When I begin to ask Bullet Point Questions, I often explicitly tell the witness what I’m about to do: “Okay, let’s break that answer down.” Doing so allows the witness to understand what’s about to happen and therefore be more cooperative and willing to answer the leading questions with a simple “yes” or “no.”

You will also notice that I asked some leading questions that were seemingly harmful to my client before I asked the question that I actually wanted answered. I did so because witnesses become less likely to cooperate with you when they feel that you disregard what they say. So, I repeat their own answer to them in the form of Bullet Point Questions. It makes a witness comfortable and more cooperative.  It’s a form of Mirroring.

In addition, not all deposition testimony comes out at trial (unless it is a trial deposition in civil cases), so do not shy away from bad facts, instead, explore them and gather information … one Bullet Point Question at a time.

Example:

Here’s an example of how failing to use the Bullet Points Method can hurt you, your client, and your case.

Let’s say you’re in trial. And in this trial, the color of your client’s car is pivotal to your case. Let’s say that the color is important because the crime was committed in a Blood Red car and your client’s car is Lime Green.

Now, let’s say that a witness named Lyin Lenny takes the stand and he has it out for your client. Lyin Lenny testifies on direct examination, contrary to his deposition testimony, that your client’s car is Blood Red. So you stand up, fire in your belly, about to start your cross-examination with an impeachment (the most fun way to start), and to show the jury that Lyin Lenny is lyin’.

You walk past your client, past the table, past the podium, and you look down at your deposition transcript. Here’s the quote that you have to impeach Lyin Lenny:

Q:         Lyin Lenny, what color is my client’s car?

A:         Well, your client is a bad dude who runs with the Aryan Nation. I try to stay away from him. But I’ve seen him patrolling their turf in his car.  So, to answer your question, a couple months ago, when your client got out of prison for the second time, he got himself a lime green car.

That is a terrible answer to impeach Lyin Lenny with. If you do impeach him with that, many judges will require you to read Lyin Lenny’s whole answer. Even if Lyin Lenny’s allegations are total lies, they significantly damage your case as soon as the jury hears them.

And all because you failed to ask your Bullet Point Questions.

Compare the deposition transcript you have to impeach Lyin Lenny with when you use the Bullet Point Method:

Q:         Lyin Lenny, what color is my client’s car?
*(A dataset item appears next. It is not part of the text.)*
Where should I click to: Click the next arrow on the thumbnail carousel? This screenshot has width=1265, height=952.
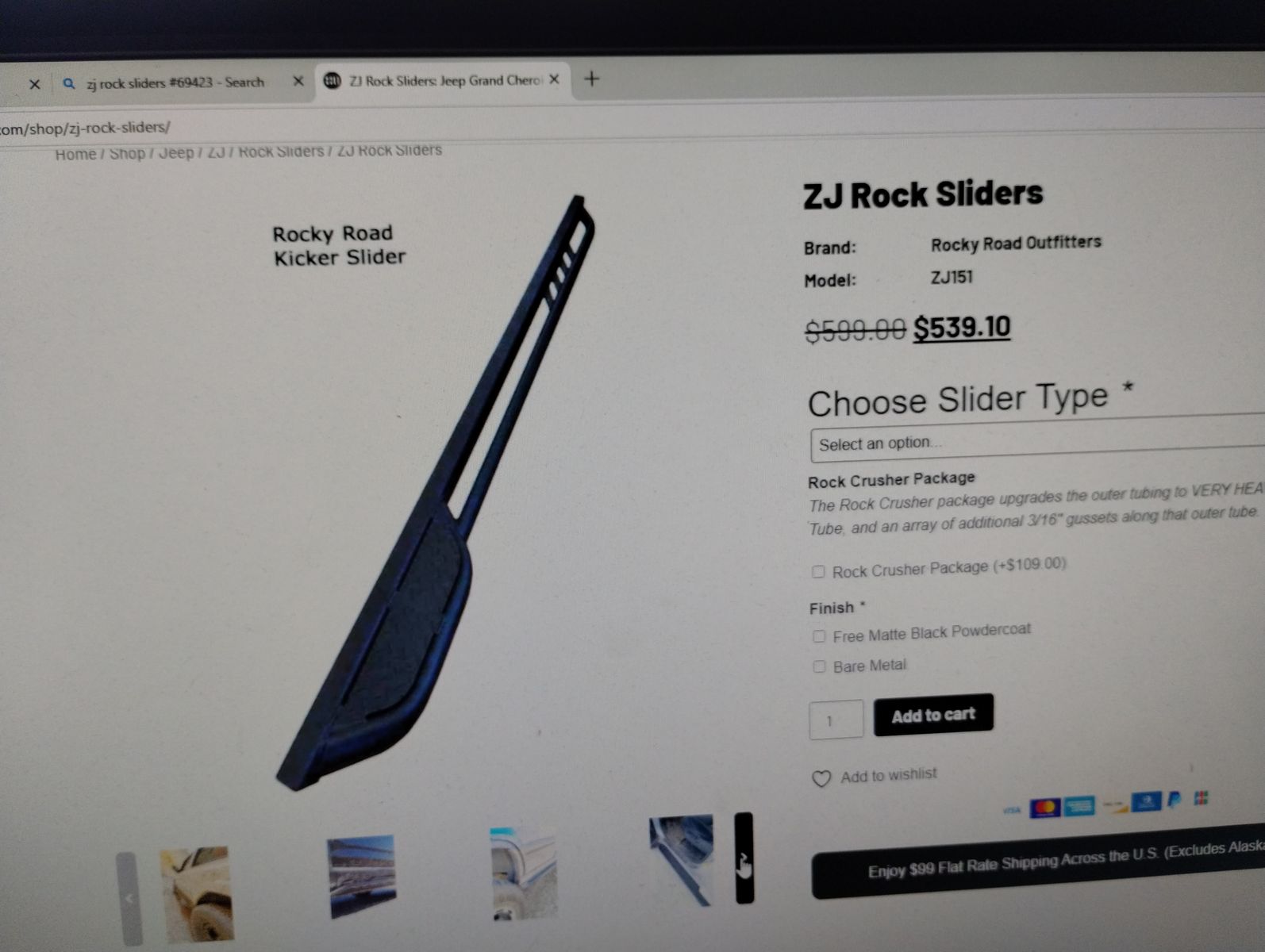click(x=744, y=858)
A:         Well, your client is a bad dude who runs with the Aryan Nation. I try to stay away from him. But I’ve seen him patrolling their turf in his car.  So, to answer your question, a couple months ago, when your client got out of prison for the second time, he got himself a lime green car.

Q:         Okay, let’s break that down. You say that my client is in the Aryan nation?
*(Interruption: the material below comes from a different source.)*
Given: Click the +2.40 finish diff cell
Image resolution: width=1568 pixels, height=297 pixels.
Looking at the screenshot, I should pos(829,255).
A:         I can’t say that for sure. I just know he hangs out with white guys who have short haircuts.

Q:         My client’s car is lime green?

A:         Yeah, a couple months ago, after getting out of prison, he got the lime green car.

Q:         You say that my client got out of prison recently?

A:         Yes, for the second time.

Q:         My client’s car is lime green?

A:         Yes

Notice Lyin Lenny again answered my question on the car’s color with a multiple bullet point answer. So, I ask Lyin Lenny a Bullet Point Question about my client going to prison because I know Lyin Lenny wants to broadcast that my client went to prison twice. Once he answers that question, he’s satisfied his need to vilify my client. Therefore, when I ask him if my client’s car is lime green again, he’s willing to answer it with a single word, “Yes.”

There you have it, fellow trial attorneys. Taking better depositions results in better transcripts. A cleaner and more effective trial follows.

Ask better questions in deposition with the Bullet Point Method.